In Gaza City, Al-Rantisi Hospital has already run out of formula, said its director, Dr. Jamil Suliman. He added that many mothers cannot breastfeed because they are too malnourished. "We are facing a serious crisis," he said.

Israel started a complete blockade of Gaza on March 2, stopping all food, water, medicine, and fuel from entering. Under pressure from the United Nations and other countries, Israel began allowing limited aid on May 19. Since then, over 1,000 tons of baby food has entered, said Israel's aid agency COGAT.

COGAT claims it approves all baby food requests and does not block them. But Gaza's health officials say what's coming in is not enough, especially not the formula, medicine, and equipment that hospitals urgently need.

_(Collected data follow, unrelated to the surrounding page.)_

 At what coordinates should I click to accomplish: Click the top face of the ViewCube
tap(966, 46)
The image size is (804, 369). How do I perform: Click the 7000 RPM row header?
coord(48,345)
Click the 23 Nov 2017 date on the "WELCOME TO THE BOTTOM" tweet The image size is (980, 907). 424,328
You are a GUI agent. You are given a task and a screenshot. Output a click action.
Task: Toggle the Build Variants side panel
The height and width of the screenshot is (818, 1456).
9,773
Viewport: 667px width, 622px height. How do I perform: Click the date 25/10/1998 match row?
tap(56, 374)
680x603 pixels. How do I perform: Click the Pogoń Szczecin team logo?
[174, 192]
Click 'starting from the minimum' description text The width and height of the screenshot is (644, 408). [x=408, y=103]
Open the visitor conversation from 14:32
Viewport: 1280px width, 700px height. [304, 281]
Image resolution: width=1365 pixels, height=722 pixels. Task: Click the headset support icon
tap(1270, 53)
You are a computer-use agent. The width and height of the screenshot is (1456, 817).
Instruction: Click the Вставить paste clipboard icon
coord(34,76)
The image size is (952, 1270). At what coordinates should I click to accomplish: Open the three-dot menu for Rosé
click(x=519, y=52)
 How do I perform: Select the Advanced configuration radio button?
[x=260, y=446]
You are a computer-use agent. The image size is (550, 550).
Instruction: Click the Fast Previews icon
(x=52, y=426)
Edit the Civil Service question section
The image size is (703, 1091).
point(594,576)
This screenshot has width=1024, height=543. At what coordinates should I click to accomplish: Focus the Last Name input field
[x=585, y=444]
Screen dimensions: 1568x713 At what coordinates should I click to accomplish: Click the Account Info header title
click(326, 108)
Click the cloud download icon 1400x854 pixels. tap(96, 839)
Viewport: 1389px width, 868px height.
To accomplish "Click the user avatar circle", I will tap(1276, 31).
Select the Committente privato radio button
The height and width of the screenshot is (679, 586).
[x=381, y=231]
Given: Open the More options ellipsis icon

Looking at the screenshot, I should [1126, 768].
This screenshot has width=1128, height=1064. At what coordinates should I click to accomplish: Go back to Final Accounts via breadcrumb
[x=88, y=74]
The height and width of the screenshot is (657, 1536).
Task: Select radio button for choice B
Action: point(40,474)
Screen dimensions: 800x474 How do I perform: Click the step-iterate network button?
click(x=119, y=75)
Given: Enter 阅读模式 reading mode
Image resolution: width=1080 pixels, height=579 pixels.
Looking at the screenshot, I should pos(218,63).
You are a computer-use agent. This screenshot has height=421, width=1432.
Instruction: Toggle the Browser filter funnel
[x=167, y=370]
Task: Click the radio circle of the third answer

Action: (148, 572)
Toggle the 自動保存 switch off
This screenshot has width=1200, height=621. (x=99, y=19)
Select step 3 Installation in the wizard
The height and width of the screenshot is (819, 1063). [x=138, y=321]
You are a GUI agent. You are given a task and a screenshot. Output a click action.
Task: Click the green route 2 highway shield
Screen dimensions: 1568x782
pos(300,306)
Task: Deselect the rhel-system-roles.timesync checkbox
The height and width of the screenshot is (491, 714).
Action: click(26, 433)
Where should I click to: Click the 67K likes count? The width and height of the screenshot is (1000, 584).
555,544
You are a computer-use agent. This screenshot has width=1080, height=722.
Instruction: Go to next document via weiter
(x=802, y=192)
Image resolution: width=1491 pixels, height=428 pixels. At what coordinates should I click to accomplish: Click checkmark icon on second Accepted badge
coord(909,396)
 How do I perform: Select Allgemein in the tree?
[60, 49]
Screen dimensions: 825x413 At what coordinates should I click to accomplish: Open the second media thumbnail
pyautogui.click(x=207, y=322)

The Palestinian Center for Human Rights reported that many types of baby formula are entirely out of stock in Gaza. The little that remains is sold at very high prices that most families cannot afford.

International groups mostly give out the aid. Palestinian health workers say Israeli troops have fired warning shots at people trying to reach some distribution points.

Israel says the blockade is meant to pressure Hamas into releasing 50 hostages taken during the October 7, 2023, attack. Fewer than half of them are thought to be alive. Israel also claims Hamas steals aid, but the UN says it has found no proof.

More than 56,000 Palestinians have died in the war, and over 131,000 are injured, according to Gaza's Health Ministry. Over half of the dead are women and children. The war has led to severe shortages of food, water, medicine, and fuel. Seventeen out of 36 hospitals in Gaza are still working, but just barely.

Doctors warn that starvation and preventable deaths will continue unless the blockade ends and fuel, food, and medicine can enter freely.